Dr. Bob: My 5-year-old snores. Should I be worried?
Answer: There are multiple causes for snoring in children. Most of them are self-limited but when snoring persists, medical attention should be sought.
Since snoring is usually related to partial obstruction of the nasal passages and upper airways, one of the most common causes is an upper respiratory infection (cold or the flu). Once the infection resolves, the snoring should resolve.
Allergies can also cause swelling of the nasal passages or even sinus congestion. The sinuses are air spaces near the upper airways, and they can produce and drain excess mucus that can clog the airways. Attention to the causes of the allergies and possible treatments should be addressed by your pediatrician.
We now know that chronic enlargement of the tonsils and adenoids (both are lymph tissue that fight infections in the back of throat) can cause snoring. Persistent snoring might signal this problem, and this needs attention. It can be associated with sleep apnea (yes, this can occur in children). Untreated sleep apnea can potentially lead to chronic heart problems and is avoidable with proper intervention. This would typically involve removal of the tonsils and maybe the adenoids. While tonsillectomy is not as common as when I grew up (a long time ago!), it still has its place in the management of children with some obstruction of their airways.
To summarize, your 5-year-old’s snoring needs attention. Hopefully, it is related to a problem that will go away but do not let it linger without medical attention.
Dr. Bob: My son is having lots of problems with handling his bowel movements. This poses a significant problem since he sometimes goes days in between stools and sometimes has leaky stools. I don’t understand how both can happen at the same time. At times he is embarrassed at school with the problem. What should I do?
Answer: Withholding of bowel movements can develop into a serious problem and will need long-term care. When this occurs, further evaluation is necessary. I must note that this is exceedingly common, and everyone should be calm and reassuring as the problem is addressed. I have seen hundreds of children with this problem during my career.

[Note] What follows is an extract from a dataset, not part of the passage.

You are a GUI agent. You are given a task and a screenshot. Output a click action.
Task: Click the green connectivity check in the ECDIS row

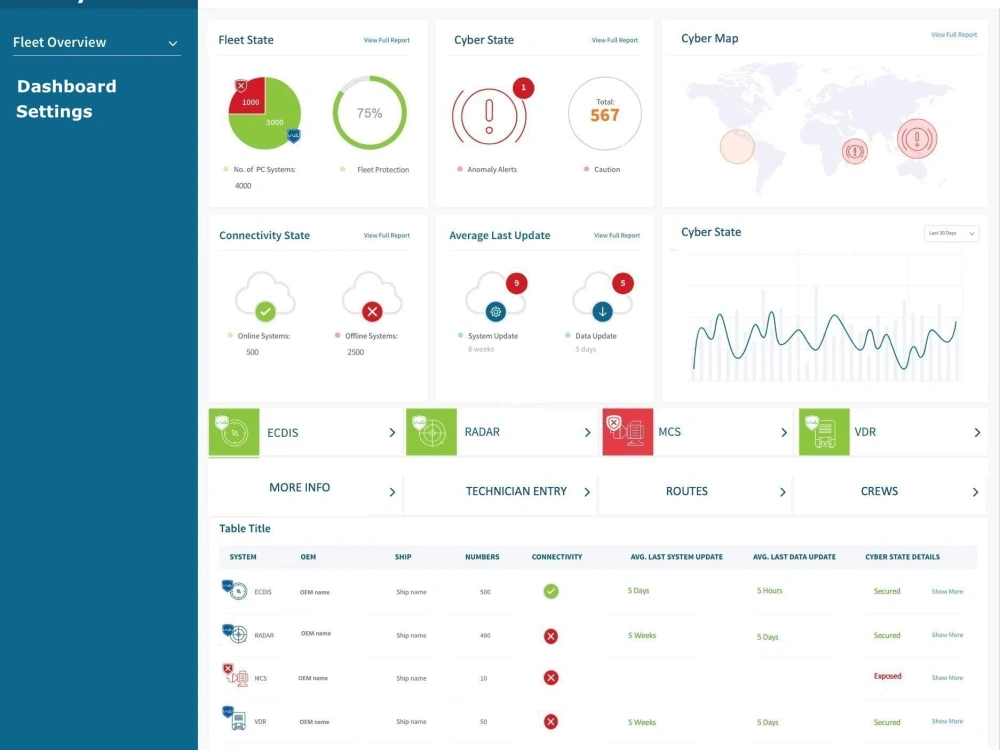[550, 591]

It can present as constipation or can even present as diarrhea. This latter presentation baffles most parents. They are convinced that there is no way a child can be constipated and still have loose stools that, at times, are not well-controlled. The underlying problem is that affected children have so much stool that they cannot comfortably have a bowel movement and they tend to retain stool. When they do this, oftentimes loose stool will go around the hard stool and lead to involuntary soiling. Sometimes a vicious cycle of more retention will ensue.
A couple of things might help in the short-term – 1) Make sure that your child is drinking plenty of water; 2) Fruits, vegetables and fiber-containing cereals can be of benefit. These foods are good for our overall health also; 3) Remember that all of us tend to have a bowel movement after we eat (called the gastro-colic reflex – you put food in the stomach and the colon wants to empty). Make sure that you set aside time in the AM after breakfast for your child to sit quietly and try to have a bowel movement. The hustle-and-bustle of everyday life makes this difficult but it is very important to do this.
This problem requires a long-term solution (many, many months) that is best managed in coordination with your pediatrician. The good news is that it is treatable with the proper intervention.